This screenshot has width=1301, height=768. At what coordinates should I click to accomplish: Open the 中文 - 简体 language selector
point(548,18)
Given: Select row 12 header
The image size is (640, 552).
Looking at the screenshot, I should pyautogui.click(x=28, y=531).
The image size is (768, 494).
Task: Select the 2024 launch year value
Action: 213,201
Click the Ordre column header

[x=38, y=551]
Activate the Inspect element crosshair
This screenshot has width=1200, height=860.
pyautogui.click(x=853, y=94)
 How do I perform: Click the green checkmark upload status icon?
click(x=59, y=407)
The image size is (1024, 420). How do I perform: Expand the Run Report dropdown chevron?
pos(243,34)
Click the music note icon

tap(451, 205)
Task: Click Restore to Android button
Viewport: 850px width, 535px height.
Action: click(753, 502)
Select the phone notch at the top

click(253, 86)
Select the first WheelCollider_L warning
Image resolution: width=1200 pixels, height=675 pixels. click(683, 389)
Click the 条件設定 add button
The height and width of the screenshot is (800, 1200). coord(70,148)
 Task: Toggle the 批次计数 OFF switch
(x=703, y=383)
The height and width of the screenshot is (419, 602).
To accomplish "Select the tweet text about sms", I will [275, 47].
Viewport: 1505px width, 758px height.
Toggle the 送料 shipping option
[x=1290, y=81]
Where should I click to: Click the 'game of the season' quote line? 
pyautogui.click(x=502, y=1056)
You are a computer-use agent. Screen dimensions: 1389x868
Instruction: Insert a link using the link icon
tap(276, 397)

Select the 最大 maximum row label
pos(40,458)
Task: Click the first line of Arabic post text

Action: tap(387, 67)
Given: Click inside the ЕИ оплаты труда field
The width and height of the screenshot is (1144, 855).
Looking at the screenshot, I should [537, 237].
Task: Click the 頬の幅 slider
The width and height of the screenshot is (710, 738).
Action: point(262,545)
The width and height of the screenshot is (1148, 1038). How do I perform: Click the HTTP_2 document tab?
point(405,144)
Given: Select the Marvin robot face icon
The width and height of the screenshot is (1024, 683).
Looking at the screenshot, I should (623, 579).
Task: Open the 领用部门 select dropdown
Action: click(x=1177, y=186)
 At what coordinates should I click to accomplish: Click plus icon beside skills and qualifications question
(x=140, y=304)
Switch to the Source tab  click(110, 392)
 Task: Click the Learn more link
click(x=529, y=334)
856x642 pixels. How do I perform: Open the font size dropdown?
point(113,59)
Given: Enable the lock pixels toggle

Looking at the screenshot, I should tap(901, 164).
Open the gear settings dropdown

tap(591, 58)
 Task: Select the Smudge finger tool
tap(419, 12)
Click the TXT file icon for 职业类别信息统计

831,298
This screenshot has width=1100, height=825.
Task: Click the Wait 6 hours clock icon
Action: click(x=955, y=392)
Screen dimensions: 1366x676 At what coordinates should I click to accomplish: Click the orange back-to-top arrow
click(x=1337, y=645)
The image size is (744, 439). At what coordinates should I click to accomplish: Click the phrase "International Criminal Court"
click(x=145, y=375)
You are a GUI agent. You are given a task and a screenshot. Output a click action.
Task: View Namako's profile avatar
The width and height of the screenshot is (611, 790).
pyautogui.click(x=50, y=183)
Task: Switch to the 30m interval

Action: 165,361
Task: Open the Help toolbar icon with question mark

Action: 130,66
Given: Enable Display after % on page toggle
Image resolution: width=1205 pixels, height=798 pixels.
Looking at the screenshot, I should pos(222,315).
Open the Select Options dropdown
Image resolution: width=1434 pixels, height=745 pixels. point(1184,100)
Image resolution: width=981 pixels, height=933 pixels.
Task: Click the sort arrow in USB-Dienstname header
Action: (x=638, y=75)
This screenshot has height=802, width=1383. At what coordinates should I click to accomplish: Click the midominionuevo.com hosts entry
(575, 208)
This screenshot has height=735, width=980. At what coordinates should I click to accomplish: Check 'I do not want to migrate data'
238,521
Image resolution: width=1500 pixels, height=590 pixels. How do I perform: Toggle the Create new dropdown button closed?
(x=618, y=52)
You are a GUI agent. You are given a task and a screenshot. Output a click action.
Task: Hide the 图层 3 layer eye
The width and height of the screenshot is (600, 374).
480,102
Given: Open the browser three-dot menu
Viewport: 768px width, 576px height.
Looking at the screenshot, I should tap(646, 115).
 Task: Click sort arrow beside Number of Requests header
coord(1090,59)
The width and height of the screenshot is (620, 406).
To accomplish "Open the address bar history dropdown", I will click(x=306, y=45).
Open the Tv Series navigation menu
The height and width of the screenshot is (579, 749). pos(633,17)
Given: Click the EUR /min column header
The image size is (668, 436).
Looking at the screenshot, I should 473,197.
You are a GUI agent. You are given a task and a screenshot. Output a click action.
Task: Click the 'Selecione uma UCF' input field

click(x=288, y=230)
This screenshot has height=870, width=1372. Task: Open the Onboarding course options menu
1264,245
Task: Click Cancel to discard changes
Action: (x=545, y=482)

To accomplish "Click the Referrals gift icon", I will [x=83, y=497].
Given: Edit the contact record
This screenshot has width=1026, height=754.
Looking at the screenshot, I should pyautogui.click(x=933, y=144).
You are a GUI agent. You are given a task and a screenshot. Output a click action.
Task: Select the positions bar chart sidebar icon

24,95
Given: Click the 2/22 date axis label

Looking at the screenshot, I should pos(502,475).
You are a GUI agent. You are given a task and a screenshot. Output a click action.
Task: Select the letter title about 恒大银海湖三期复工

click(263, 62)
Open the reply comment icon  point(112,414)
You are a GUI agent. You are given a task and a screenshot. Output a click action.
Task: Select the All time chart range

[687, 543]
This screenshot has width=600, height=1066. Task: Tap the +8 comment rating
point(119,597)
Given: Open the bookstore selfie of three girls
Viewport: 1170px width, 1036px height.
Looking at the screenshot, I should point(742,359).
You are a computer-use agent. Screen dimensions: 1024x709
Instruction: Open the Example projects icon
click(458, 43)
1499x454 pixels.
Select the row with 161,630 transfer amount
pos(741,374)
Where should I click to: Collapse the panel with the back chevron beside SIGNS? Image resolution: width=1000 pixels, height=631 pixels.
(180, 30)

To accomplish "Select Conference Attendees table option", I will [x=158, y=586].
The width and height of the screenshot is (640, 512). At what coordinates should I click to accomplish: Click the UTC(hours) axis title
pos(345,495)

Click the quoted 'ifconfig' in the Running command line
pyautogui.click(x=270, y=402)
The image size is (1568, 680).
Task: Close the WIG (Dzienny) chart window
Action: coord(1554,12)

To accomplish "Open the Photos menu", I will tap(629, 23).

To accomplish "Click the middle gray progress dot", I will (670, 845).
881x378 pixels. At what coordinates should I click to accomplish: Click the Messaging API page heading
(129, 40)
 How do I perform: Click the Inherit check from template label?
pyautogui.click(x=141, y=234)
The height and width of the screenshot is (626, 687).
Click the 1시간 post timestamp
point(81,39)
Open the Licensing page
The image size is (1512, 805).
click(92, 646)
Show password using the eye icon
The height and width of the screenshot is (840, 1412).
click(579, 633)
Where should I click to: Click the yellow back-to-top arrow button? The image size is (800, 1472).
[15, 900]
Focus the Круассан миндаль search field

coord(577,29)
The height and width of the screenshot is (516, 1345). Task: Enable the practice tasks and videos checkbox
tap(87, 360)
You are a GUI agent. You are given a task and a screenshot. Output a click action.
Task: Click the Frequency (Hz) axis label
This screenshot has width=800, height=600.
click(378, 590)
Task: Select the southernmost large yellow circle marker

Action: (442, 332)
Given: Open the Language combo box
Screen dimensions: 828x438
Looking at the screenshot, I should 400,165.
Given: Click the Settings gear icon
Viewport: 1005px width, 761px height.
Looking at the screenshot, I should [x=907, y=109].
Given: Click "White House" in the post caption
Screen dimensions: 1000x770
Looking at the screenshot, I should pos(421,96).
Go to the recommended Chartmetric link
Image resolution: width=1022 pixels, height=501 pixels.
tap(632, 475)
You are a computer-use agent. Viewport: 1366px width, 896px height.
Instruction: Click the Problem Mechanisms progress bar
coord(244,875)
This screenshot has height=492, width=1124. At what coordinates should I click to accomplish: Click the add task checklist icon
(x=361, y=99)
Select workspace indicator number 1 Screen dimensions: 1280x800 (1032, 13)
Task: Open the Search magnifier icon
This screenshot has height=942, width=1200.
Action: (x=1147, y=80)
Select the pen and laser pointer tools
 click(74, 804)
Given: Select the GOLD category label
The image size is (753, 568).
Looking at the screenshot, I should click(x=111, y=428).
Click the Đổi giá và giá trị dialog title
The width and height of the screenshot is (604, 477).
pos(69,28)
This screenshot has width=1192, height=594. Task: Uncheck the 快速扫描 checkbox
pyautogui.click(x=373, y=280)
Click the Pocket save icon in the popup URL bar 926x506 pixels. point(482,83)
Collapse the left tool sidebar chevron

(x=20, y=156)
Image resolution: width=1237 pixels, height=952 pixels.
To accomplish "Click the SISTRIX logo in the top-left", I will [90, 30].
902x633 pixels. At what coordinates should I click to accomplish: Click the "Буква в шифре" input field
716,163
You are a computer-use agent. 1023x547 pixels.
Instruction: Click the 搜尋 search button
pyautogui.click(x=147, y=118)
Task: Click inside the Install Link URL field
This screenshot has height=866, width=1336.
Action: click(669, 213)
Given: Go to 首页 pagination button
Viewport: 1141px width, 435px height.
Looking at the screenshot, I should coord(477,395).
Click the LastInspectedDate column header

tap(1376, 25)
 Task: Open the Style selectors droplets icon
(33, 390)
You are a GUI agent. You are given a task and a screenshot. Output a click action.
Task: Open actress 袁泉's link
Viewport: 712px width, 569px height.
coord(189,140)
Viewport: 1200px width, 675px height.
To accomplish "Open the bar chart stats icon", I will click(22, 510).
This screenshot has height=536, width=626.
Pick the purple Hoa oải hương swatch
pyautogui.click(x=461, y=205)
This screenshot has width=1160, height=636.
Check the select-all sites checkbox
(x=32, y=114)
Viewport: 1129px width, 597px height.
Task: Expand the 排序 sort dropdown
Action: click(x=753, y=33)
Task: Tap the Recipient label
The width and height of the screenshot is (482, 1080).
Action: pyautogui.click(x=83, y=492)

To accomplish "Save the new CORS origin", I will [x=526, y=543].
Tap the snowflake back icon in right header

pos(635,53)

* _Problem requirements_:
Look through the records and copy down every line that holds "inside".

* _Completed exercise_:
Given: Click inside the ЕИ оплаты труда field
Task: Click inside the Install Link URL field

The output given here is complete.